GIG ekonomisi, kısacası, proje bazlı, geçici iş fırsatları demek. "GIG" kelimesi, aslında müzisyenlerin tek seferlik konserlerini ifade ederken, artık herhangi bir alandaki geçici işler için kullanılıyor. Uber sürücüsünden freelance yazılımcıya, birçok meslek dalı bu ekonomi modeline dahil olabiliyor. Crowdwork ise bu modelin bir alt kolu gibi; internet üzerinden, kalabalık bir grup insanın, küçük görevler yaparak para kazandığı bir sistem.
Bu yeni düzen, herkesin kendi patronu olabileceği, istediği yerden çalışabileceği bir hayat vaat ediyor. Ancak bu parlak madalyonun bir de öbür yüzü var tabii.
Artılarıyla, Eksileriyle: GIG Ekonomisi ve Crowdwork
GIG ekonomisinin cazibesi şüphesiz esnek çalışma saatleri, lokasyon bağımsızlığı ve çeşitlilikte yatıyor. Dünyanın öbür ucundaki biriyle çalışmak, farklı projelerde yer almak gibi imkanlar da insanın fırsatlarını genişletiyor. Ayrıca, pandemi döneminde birçok kişinin kurtarıcısı oldu bu model.
Ancak, bu özgürlüğün bir bedeli var. Güvencesiz çalışma koşulları, gelirdeki belirsizlikler ve sosyal güvenlik haklarının eksikliği, bu parlak tablonun gölge yüzleri.
İşin hukuki boyutuna gelirsek, iş hukuku açısından bakıldığında, GIG ekonomisi ve crowdwork biraz "gri alan"da kalıyor. Yani, mevcut yasalar bu yeni çalışma modellerini tam olarak tanımlayıp, koruma altına almakta zorlanıyor. İşçi miyiz, freelancer mı, yoksa kendi işimizin patronu mu? Bu soruların cevapları hâlâ netleşmiş değil.
Dünyadan ve Türkiye'den Örneklerle GIG Ekonomisi
Dünya genelinde ve Türkiye'de, bu modelin popülerliği artıyor. Uber, Airbnb gibi global devlerin yanı sıra, Yemeksepeti, Getir gibi yerel örnekler de var. Ancak bu işin içinde olanlar için hak arayışı devam eden bir mücadele. ABD’de Uber sürücülerinin işçi hakları için verdiği hukuk mücadeleleri, bu konuda atılmış önemli adımlar arasında.

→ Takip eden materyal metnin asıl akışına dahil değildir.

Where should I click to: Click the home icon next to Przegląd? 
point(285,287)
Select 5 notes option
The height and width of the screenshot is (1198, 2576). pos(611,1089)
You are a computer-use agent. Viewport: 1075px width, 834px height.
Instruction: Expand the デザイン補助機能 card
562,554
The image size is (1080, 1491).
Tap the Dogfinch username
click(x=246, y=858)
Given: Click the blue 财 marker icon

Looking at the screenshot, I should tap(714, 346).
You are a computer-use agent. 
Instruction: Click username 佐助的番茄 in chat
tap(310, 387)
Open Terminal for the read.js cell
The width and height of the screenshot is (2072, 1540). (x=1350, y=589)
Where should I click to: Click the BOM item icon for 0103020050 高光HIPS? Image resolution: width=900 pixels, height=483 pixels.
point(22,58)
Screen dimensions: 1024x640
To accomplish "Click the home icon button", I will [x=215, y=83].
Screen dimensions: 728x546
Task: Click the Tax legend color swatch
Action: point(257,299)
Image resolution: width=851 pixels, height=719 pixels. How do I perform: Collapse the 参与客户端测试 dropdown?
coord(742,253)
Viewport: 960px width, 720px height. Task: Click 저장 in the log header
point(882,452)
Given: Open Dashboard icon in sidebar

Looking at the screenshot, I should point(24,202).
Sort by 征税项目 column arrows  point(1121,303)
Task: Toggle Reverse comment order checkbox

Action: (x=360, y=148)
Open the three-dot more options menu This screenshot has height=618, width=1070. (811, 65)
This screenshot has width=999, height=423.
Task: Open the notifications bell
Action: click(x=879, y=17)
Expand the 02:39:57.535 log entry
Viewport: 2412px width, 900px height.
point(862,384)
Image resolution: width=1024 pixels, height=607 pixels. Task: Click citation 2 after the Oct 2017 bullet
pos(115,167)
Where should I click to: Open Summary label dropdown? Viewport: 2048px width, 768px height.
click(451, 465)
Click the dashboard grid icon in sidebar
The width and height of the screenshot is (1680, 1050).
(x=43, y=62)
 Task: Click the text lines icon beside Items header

Küresel Katılım: Freelancer Union ve Upwork tarafından yapılan bir araştırmaya göre, ABD'de yetişkin çalışanların yaklaşık %35'i, yani 55 milyon kişi, gig ekonomisinde aktif olarak çalışıyor. Bu oran, son birkaç yıl içinde istikrarlı bir şekilde artış gösteriyor.
Pandemi Etkisi: COVID-19 pandemisi sırasında, birçok sektörde çalışma şekilleri değişikliğe uğradı. McKinsey Global Institute'un bir raporuna göre, pandemi döneminde serbest meslek sahiplerinin ve bağımsız çalışanların sayısı önemli ölçüde arttı. Pandemi, gig ekonomisine geçişi hızlandıran bir katalizör görevi gördü.
Teknoloji ve İnovasyon: Deloitte'un bir araştırmasına göre, işverenlerin %77'si gelecek 3 yıl içinde serbest çalışanların iş gücündeki payının artacağını öngörüyor. Bu, teknolojinin iş bulma ve iş yapma şekillerini nasıl değiştirdiğinin bir göstergesi.
Türkiye Perspektifi: Türkiye'de de GIG ekonomisi ve crowdwork giderek daha fazla popülerlik kazanıyor. Özellikle gençler ve yeni mezunlar arasında, esnek çalışma saatleri ve çeşitli projelerde deneyim kazanma fırsatı nedeniyle tercih ediliyor. Ancak, bu alanda yapılan resmi istatistiksel çalışmaların sayısı sınırlı.
GIG Ekonomisi Çalışma Hayatını Nasıl Değiştiriyor?
Sonuç olarak, GIG ekonomisi ve crowdwork, hem fırsatlar sunuyor hem de yeni zorluklar çıkarıyor karşımıza. Bu yeni model, çalışma hayatının geleceğinde büyük bir yer tutacak gibi. Ancak bu geleceğin daha adil ve sürdürülebilir olması için, hukuki düzenlemelerin ve sosyal güvencelerin güçlendirilmesi büyük önem taşıyor.